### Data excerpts
Segment Open
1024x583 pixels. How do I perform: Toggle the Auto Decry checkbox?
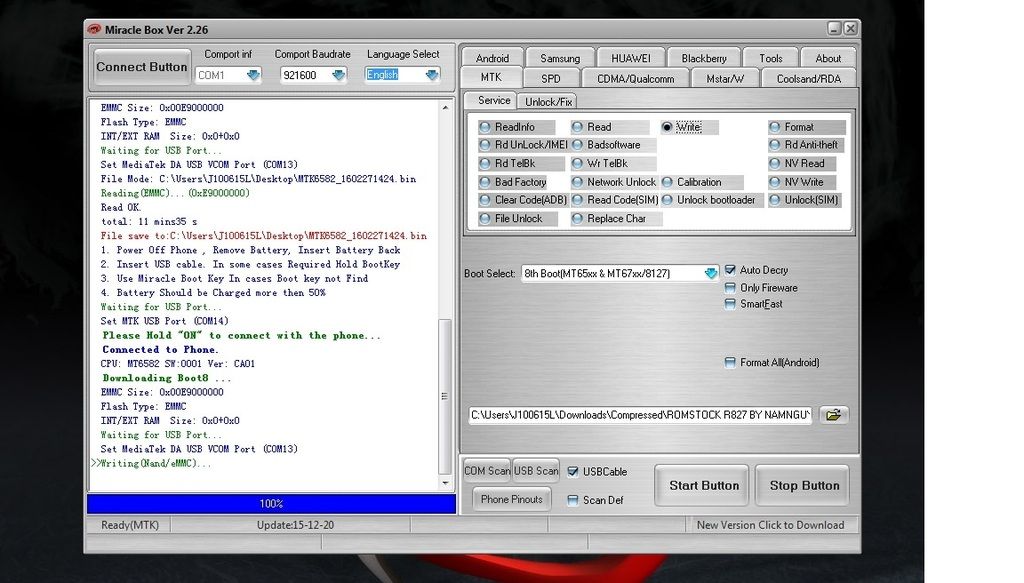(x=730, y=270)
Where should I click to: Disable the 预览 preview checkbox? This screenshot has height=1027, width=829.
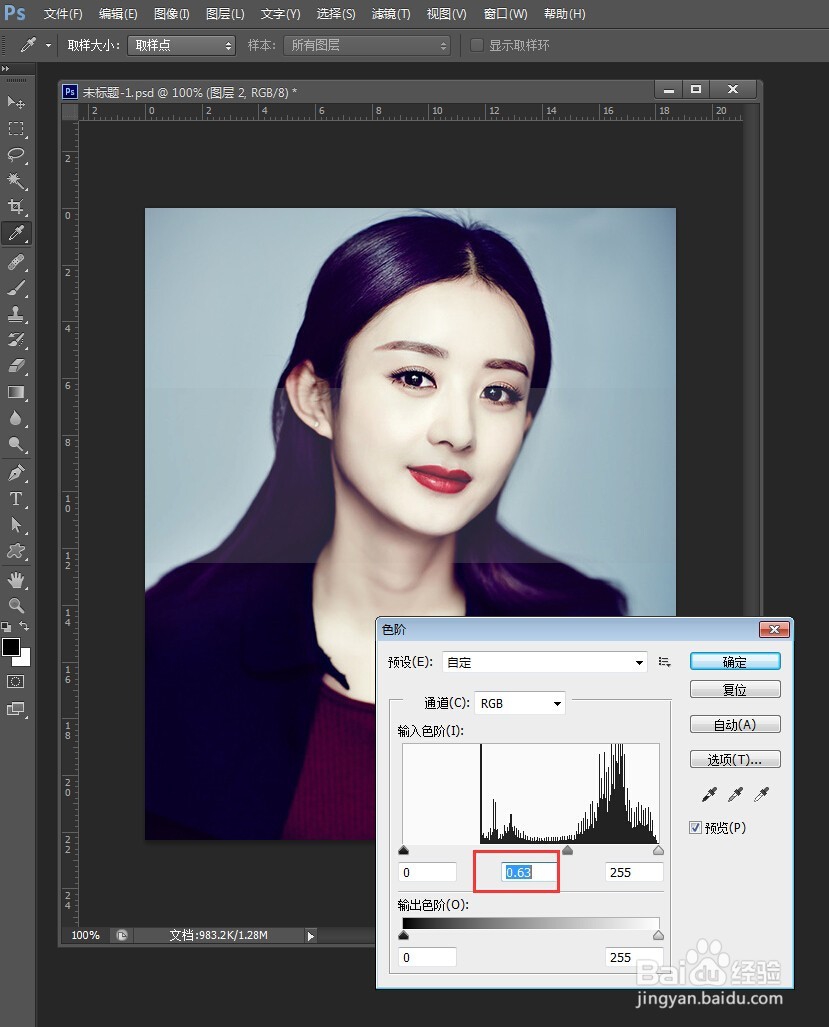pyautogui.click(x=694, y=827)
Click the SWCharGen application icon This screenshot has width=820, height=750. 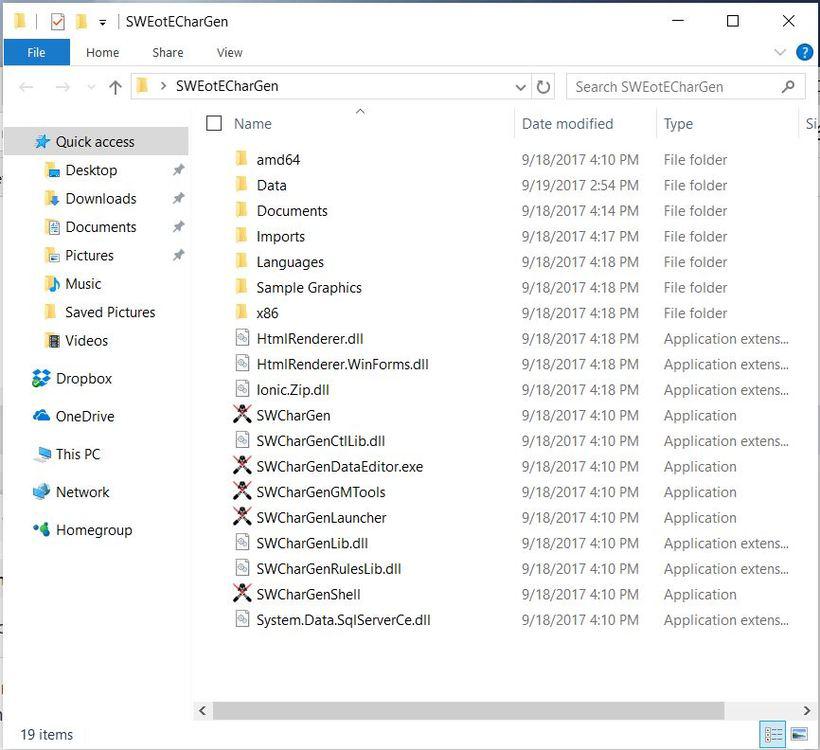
Segment Closed
Segment Open
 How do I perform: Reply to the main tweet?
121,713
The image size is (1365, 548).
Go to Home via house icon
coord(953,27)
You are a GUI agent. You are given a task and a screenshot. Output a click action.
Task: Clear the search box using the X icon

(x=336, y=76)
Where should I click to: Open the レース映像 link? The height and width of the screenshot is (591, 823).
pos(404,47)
Segment Closed
### Work to be completed
Line for line, output the entries above from the line with "Where should I click to: Disable" to the line with "Click the SWCharGen", both included, and nothing more. Skip pictures.

### Your solution
Where should I click to: Disable the 预览 preview checkbox? This screenshot has height=1027, width=829.
pyautogui.click(x=694, y=827)
Click the SWCharGen application icon This screenshot has width=820, height=750. 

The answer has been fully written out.